Se Eu Pudesse Fazer um Pedido - Capítulo 2
Após mais uma noite acordado, Satoru é irritado pelo brilho do monitor em seus olhos, com o rosto amassado tenta se levantar da escrivaninha, um pouco sonolento ainda, observa seu quarto. Um quarto que com toda certeza levaria mais de meia hora para ser limpo, muitas e muitas latas de refrigerante, sacos de salgadinhos por todos os lados, seu travesseiro e cobertores jogados pelo quarto inteiro.
— A merda, que dia é hoje? — caça Satoru o celular no chão no meio de várias embalagens
O encontra com dificuldade, tenta ligá-lo sem sucesso, bate duas vezes na tela e nada, enfurecido joga o celular na parede e logo se arrepende, dá dois cliques no mause para ver a hora e a data na tela do computador.
12/06/2021 11:27…
— Droga, acordei tarde de novo é? — se levanta devagar
Driblando os pacotes e latas com dificuldade pega o celular quebrado e sai de seu quarto, caminha pelo corredor também sujo até o banheiro. La toma um banho gelado, e se olha no espelho, abre uma gaveta debaixo da pia e retira uma caixa com alguns piercing e os coloca no rosto, dois em cada orelha um no nariz e outro no lábio de baixo.
Pega sua toalha e volta para seu quarto, remexe em algumas roupas jogadas no chão e pega o que vai vestir hoje. Uma calça jeans, uma camisa preta e uma blusa de moletom. Vai até sua escrivaninha abre uma gaveta, retira um maço de cigarros e vai até a varanda.
— Hora de respirar um pouco de ar puro — ele acende um cigarro — mais um dia preto e branco não é? Valeu Deus. — pega o celular quebrado — vou ter que levar pro concerto.
Uma senhora pendurando algumas roupas no varal à vista Satoru e acena, ele a ignora e volta pra dentro. Na escrivaninha pega seus óculos, coloca seu notebook em uma mochila, e calmamente desce as escadas, da uma olhada na cozinha, a pia está cheia de pratos sujos.
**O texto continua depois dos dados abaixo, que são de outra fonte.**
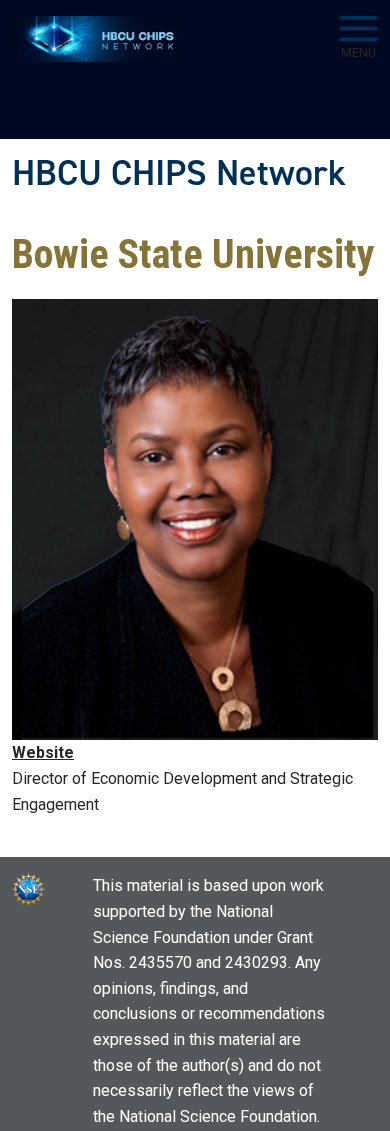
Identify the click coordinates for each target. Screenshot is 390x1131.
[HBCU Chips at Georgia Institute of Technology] (97, 39)
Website (43, 752)
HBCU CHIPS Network (179, 173)
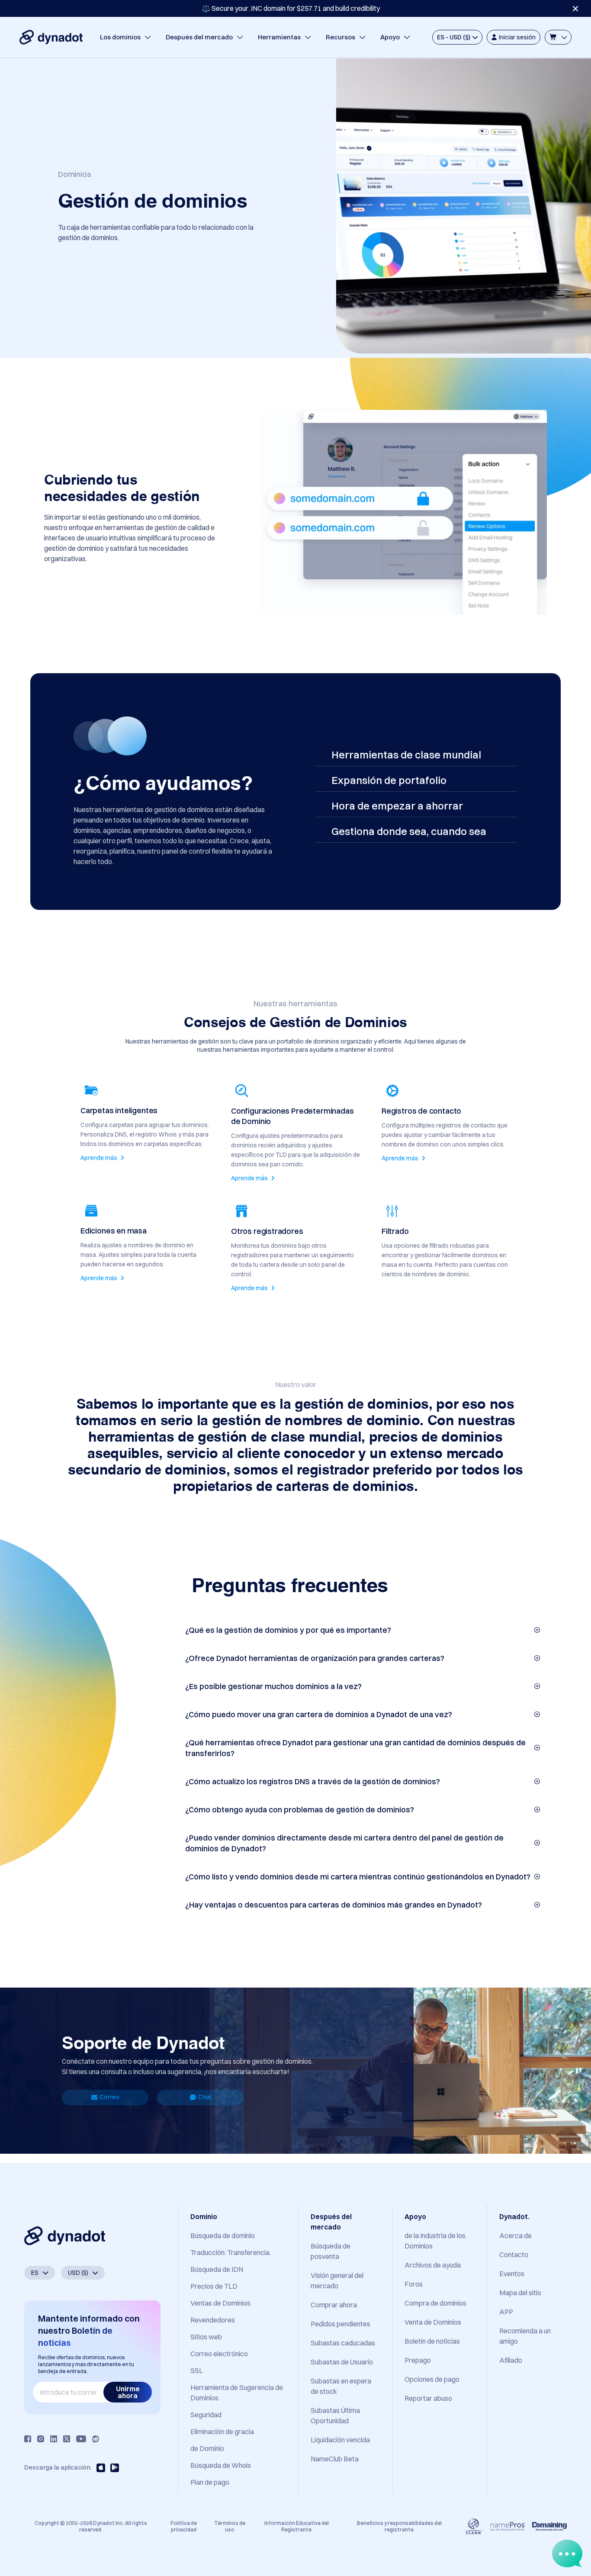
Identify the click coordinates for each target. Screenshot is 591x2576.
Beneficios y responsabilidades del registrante (399, 2526)
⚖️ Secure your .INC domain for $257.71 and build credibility (291, 8)
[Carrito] (558, 37)
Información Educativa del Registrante (296, 2526)
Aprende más (99, 1158)
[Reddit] (95, 2438)
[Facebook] (27, 2438)
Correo (109, 2097)
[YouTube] (81, 2438)
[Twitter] (66, 2438)
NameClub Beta (335, 2458)
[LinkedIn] (53, 2438)
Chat (204, 2097)
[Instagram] (40, 2438)
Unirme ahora (128, 2392)
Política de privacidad (183, 2526)
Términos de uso (229, 2526)
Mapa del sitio (520, 2292)
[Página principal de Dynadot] (51, 37)
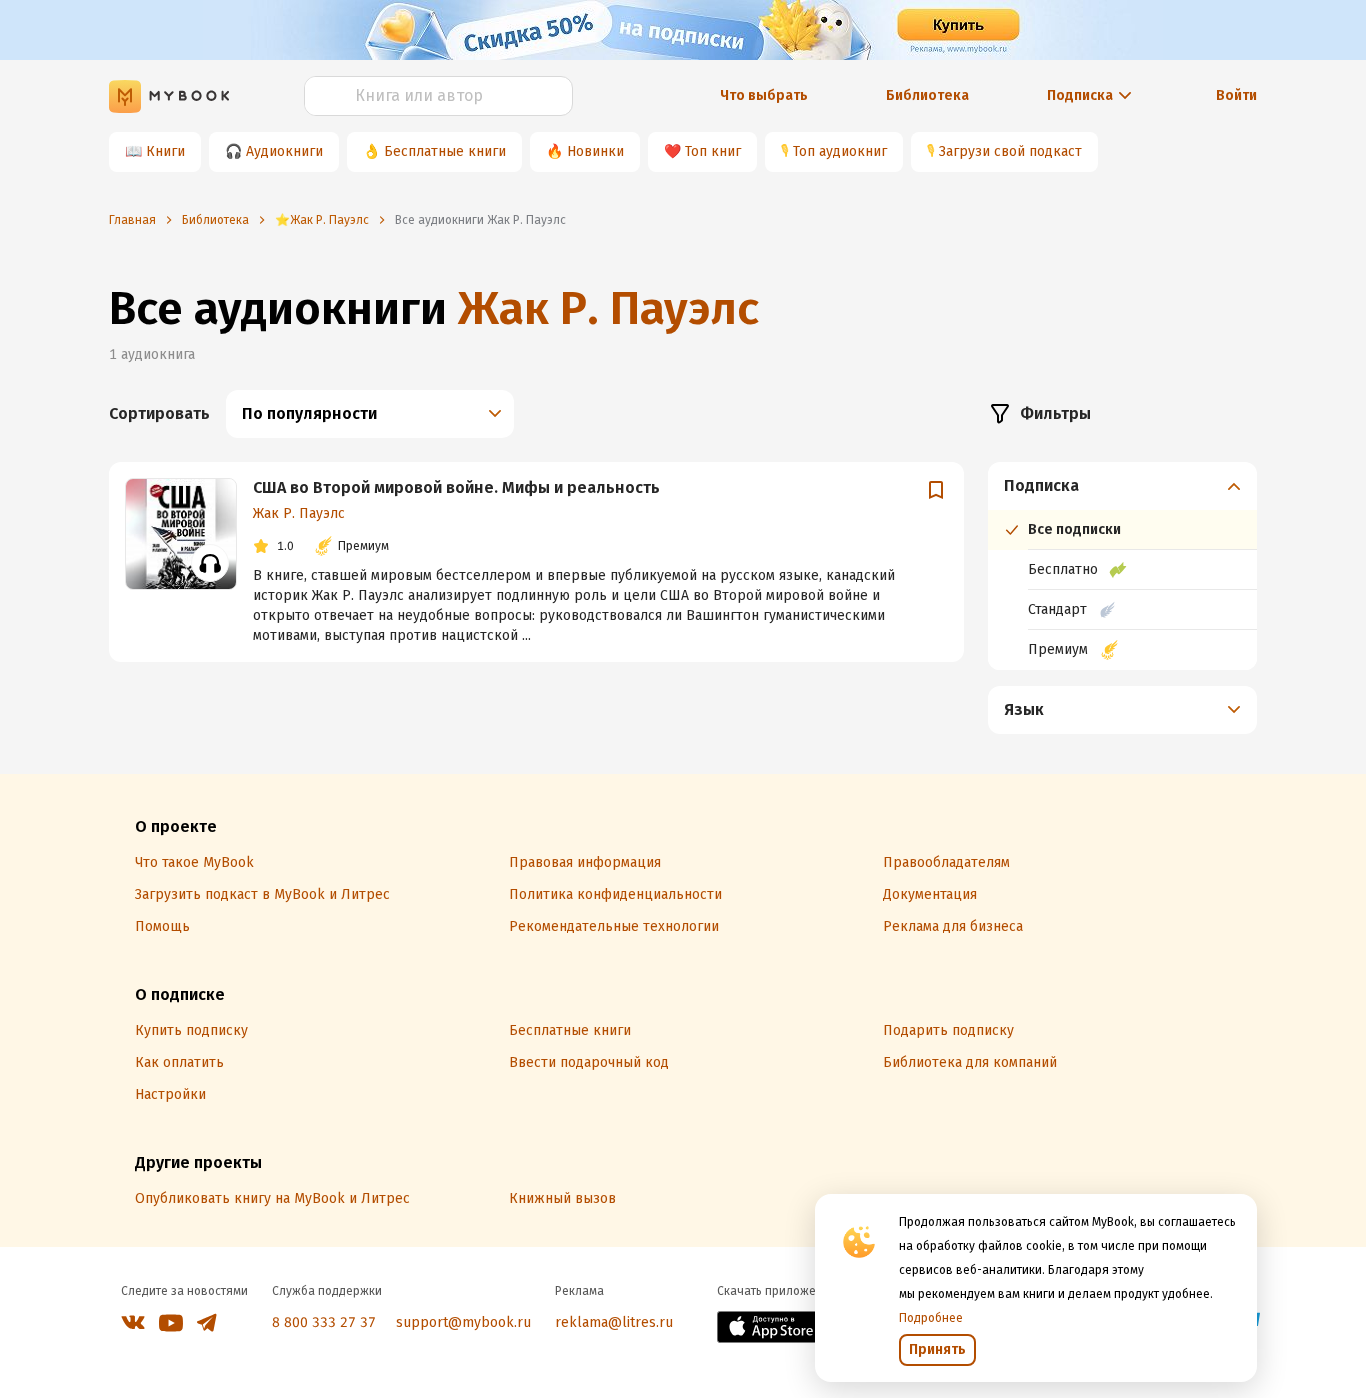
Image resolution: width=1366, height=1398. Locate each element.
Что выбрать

Vai até o sofá, tira alguns pacotes de cima, se senta e liga a TV…
— Hoje em celebridades de verdade falaremos sobre a mundialmente famosa Emiko Kane… — a TV é desligada bruscamente por Satoru
— Vai à merda! — Ele se levanta e vai até a porta
No lado de fora o sol forte bate no rosto de Satoru, mostrando claramente suas olheiras, ele caminha pela vizinhança, quando algumas mães veem Satoru, rapidamente pegam seus filhos e correm para dentro de casa, o boato se espalhou nos últimos anos…
Já perto da assistência Satoru foi pegar mais um cigarro e percebe que acabou, avista um mercado e decide ir lá, entra normalmente e pega dois maços, vai até o caixa, mas antes decide olhar as novels que estão à venda, passando por algumas avista uma que o interessa, um romance sobre um rapaz que ajuda uma élfa vinda de outro mundo, ele vê que estão vendendo bem e pega uma, da uma olhada na contra capa e vê o nome do autor “Satoru Chiba” ele a devolve sem interesse…
— Gosta de novels? — uma mulher pergunta — essa ai é minha favorita
— É mesmo? Não sou muito fã dela — ele se vira querendo ir embora
— Não curte romances? Você já leu essa daqui? — ela se prostra para pegar uma na fileira de baixo
— Não, mas odeio mais gente curiosa — ele se vira
Ele vai até o caixa, o dono já o conhece desde criança e foi um dos únicos que não acreditou no boato.
— Então, mais cigarros? — o senhor parece desapontado
— Não venha com julgamentos velhote — ele paga e vai saindo
— Isso não vai traze-la de volta Satoru — o senhor fala e a mulher que está lendo se assusta
— Eu sei… — sussurra e sai
Satoru anda alguns metros e a mulher que estava na loja corre atrás dele…
— Espere por favor! — ela corre até ele
— O que você quer? — ele se vira
— O seu… nome… é Satoru Chiba? — ela sem fôlego tenta respirar
— E se for? Algum problema? — ele a encara
— Não é nada disso, você é o escritor de “cuidando de uma élfa”? — ela recupera o fôlego
— Não estou com paciência para fãs agora — ele se vira querendo ir embora
— Espera! — ela segura Satoru pela blusa — posso lhe fazer uma pergunta?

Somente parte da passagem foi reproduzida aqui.